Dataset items
=== Begin Enclosure ===

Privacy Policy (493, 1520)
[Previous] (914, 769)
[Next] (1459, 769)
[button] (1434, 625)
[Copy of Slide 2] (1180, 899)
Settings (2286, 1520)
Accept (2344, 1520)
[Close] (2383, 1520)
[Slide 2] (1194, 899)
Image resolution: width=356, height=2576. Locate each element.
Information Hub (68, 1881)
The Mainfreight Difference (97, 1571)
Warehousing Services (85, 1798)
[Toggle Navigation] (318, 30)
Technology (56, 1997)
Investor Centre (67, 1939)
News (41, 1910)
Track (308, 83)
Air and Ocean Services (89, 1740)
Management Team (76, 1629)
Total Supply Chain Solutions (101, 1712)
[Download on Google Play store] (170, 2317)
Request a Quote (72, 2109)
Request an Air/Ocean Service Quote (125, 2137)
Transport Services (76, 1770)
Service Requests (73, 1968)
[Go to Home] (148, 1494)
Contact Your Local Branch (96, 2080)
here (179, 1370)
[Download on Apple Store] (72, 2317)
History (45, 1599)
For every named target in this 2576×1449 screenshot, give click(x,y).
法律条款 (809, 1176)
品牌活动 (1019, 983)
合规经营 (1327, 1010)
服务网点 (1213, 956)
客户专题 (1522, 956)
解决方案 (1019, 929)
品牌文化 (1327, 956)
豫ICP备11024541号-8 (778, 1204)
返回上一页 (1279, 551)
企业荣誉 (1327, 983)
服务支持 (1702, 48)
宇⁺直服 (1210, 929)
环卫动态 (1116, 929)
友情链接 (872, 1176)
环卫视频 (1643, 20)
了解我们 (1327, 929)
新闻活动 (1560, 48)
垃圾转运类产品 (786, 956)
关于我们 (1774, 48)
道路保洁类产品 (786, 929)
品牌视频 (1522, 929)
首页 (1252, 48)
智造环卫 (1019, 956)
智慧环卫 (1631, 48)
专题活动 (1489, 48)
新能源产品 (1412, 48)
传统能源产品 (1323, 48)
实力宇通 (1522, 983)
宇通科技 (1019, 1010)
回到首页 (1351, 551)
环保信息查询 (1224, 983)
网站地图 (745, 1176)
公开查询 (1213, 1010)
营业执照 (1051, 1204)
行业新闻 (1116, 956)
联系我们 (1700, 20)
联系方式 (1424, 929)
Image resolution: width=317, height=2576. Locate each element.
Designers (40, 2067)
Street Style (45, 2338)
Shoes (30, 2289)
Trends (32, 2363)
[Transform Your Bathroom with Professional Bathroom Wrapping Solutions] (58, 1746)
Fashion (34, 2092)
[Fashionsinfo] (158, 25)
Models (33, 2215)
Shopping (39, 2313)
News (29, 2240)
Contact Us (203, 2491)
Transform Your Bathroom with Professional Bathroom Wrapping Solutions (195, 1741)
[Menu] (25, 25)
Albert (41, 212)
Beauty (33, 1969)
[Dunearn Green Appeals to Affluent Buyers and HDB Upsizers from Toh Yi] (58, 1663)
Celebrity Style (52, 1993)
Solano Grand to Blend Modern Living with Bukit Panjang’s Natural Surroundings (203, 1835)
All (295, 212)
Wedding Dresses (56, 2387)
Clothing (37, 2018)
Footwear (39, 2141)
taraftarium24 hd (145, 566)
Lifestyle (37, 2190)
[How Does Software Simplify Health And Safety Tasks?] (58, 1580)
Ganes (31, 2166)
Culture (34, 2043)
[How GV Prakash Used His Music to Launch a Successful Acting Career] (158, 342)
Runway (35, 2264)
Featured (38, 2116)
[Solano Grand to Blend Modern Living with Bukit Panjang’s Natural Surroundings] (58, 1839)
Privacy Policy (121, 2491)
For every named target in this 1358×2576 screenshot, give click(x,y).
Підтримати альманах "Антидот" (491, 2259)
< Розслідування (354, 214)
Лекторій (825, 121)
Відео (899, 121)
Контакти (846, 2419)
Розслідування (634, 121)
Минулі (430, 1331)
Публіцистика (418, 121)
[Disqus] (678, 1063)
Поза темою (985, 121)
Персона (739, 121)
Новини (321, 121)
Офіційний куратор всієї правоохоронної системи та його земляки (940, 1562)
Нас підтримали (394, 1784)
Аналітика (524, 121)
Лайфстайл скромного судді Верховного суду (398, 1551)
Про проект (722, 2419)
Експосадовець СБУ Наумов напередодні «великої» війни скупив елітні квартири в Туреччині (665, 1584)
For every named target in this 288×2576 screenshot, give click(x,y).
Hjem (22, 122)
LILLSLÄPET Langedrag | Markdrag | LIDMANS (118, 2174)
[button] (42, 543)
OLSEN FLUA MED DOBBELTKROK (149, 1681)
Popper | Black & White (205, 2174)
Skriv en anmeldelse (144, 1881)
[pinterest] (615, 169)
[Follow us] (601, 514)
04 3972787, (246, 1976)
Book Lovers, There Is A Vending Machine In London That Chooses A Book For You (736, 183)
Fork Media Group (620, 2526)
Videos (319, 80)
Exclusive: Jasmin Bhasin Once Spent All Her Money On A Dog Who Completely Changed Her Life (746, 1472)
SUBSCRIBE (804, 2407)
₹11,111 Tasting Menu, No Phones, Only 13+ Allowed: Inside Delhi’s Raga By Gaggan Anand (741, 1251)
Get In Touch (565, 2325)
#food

=== End Enclosure ===

If a line in the records contains the string "Bathroom", include it in the count; report that count alone.

2